Regarding this, the CSFP group exhibited higher eosinophil counts compared to the control group, consistent with findings from other studies.24 Eosinophils contribute to the activation of the coagulation system and platelets, as well as promoting inflammation, endothelial dysfunction, and aneurysm formation. Additionally, they play a significant role in vascular injury.25

Additionally, the neutrophil/lymphocyte ratio has been presented as a potential predictor of coronary artery disease, coronary artery ectasia, and coronary slow flow, suggesting a probable relationship between khat consumption and coronary slow flow.26

Although our study did not encompass this particular risk factor, it’s essential to acknowledge the elevated prevalence of khat consumption within this community, especially among those with coronary artery disease, warranting further study in those with coronary slow follow-up too.

Limitation

Although this was the first study of coronary slow-following in Somalia, the study’s limitations were clear. The following are some limitations of our research: First, it is a retrospective study conducted at a single center. Second, the number of participants is small, so the results cannot be generalized. Finally, the lack of comparable results for Coronary Slow Follow in other African nations limits the study’s wider context.

Conclusion

Our comprehensive analysis offers illuminates the complex interplay of clinical, demographic, risk factor, and echocardiography profiles among patients experiencing the Coronary Slow Flow Phenomenon (CSFP) at Somalia’s largest PCI center. We discovered key patterns and associations while meticulously examining a diverse patient population, providing valuable insights into the understanding and management of this enigmatic condition.
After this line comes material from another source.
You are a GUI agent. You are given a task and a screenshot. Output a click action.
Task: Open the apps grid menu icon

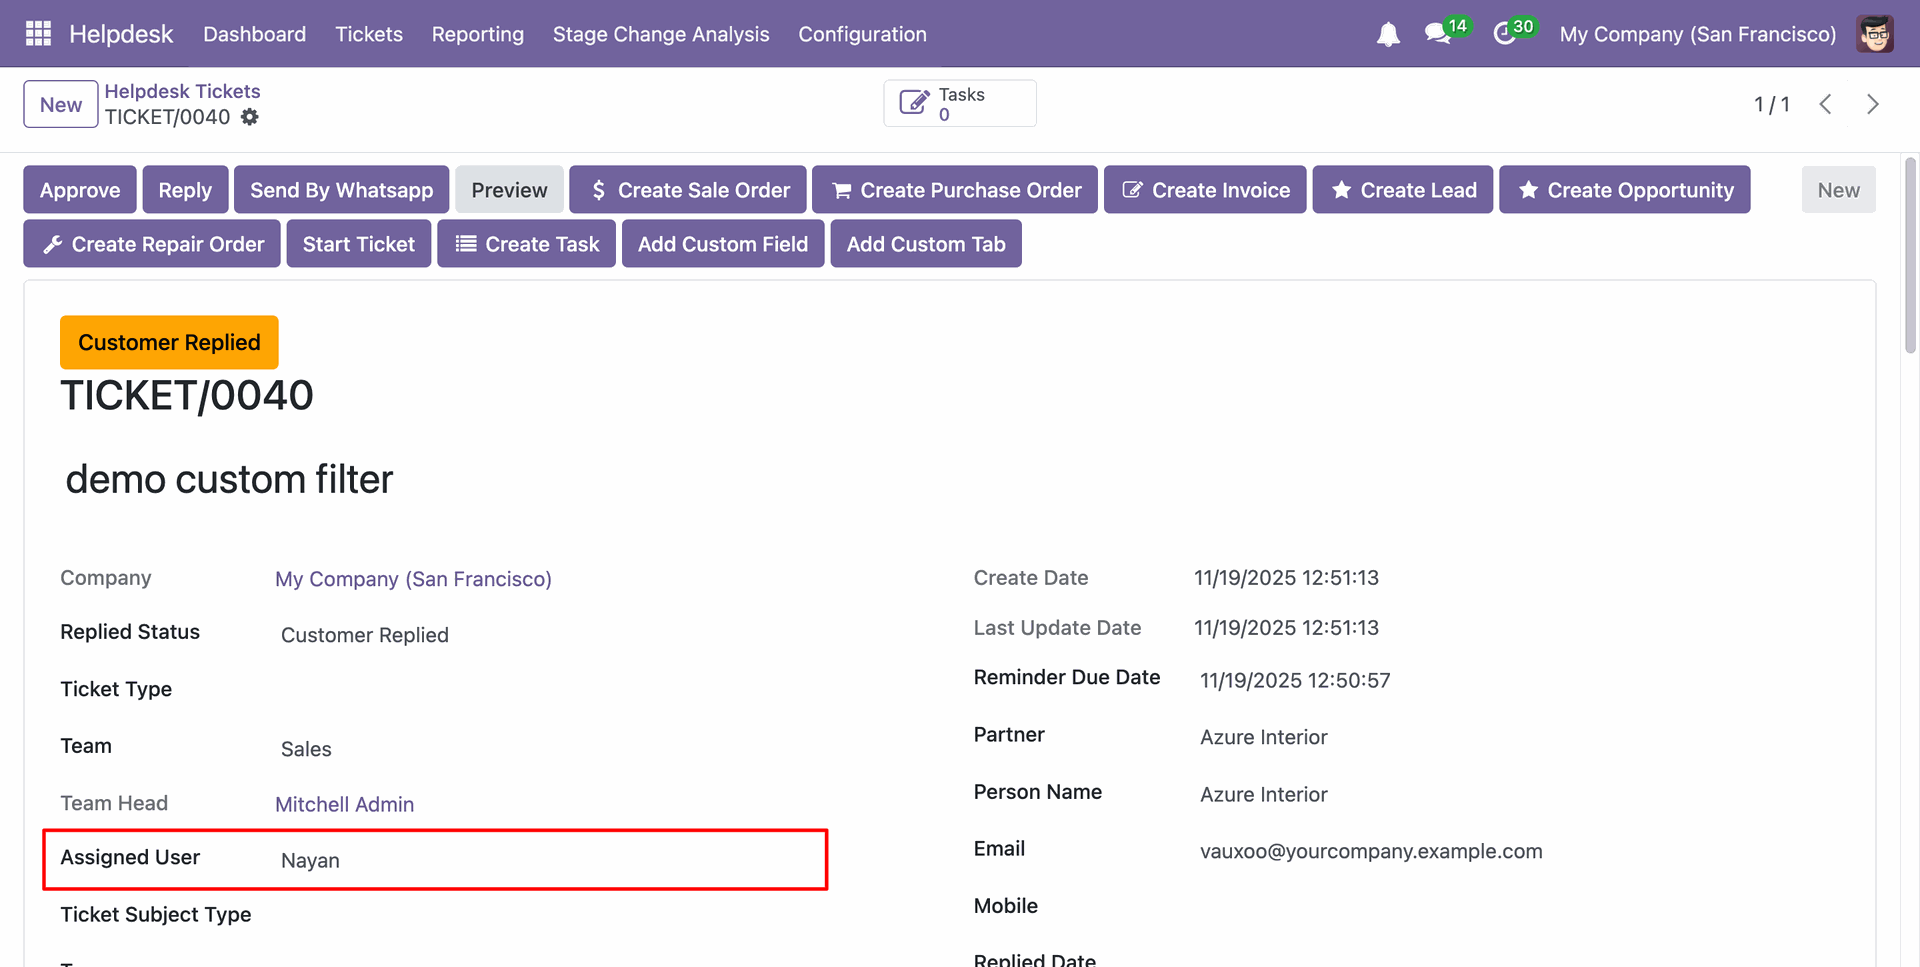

Given the multifactorial nature of CSFP’s presentation, our findings highlight the importance of tailored approaches to diagnosis and treatment. Furthermore, our findings emphasize the need for additional research to better understand the underlying mechanisms driving CSFP and to investigate potential novel therapeutic interventions. This study contributes to global efforts to improve patient care and outcomes in the field of coronary artery disease by increasing our understanding of CSFP in the Somali community.

Author Contributions

All authors made a significant contribution to this work, whether that is, in the conception, study design, execution, acquisition of data, analysis, and interpretation, or all these areas; took part in drafting, revising, or critically reviewing the article; gave final approval of the version to be published; have agreed on the journal to which the article has been submitted; and agree to be accountable for all aspects of the work.

Disclosure

The authors declare that they have no conflicts of interest.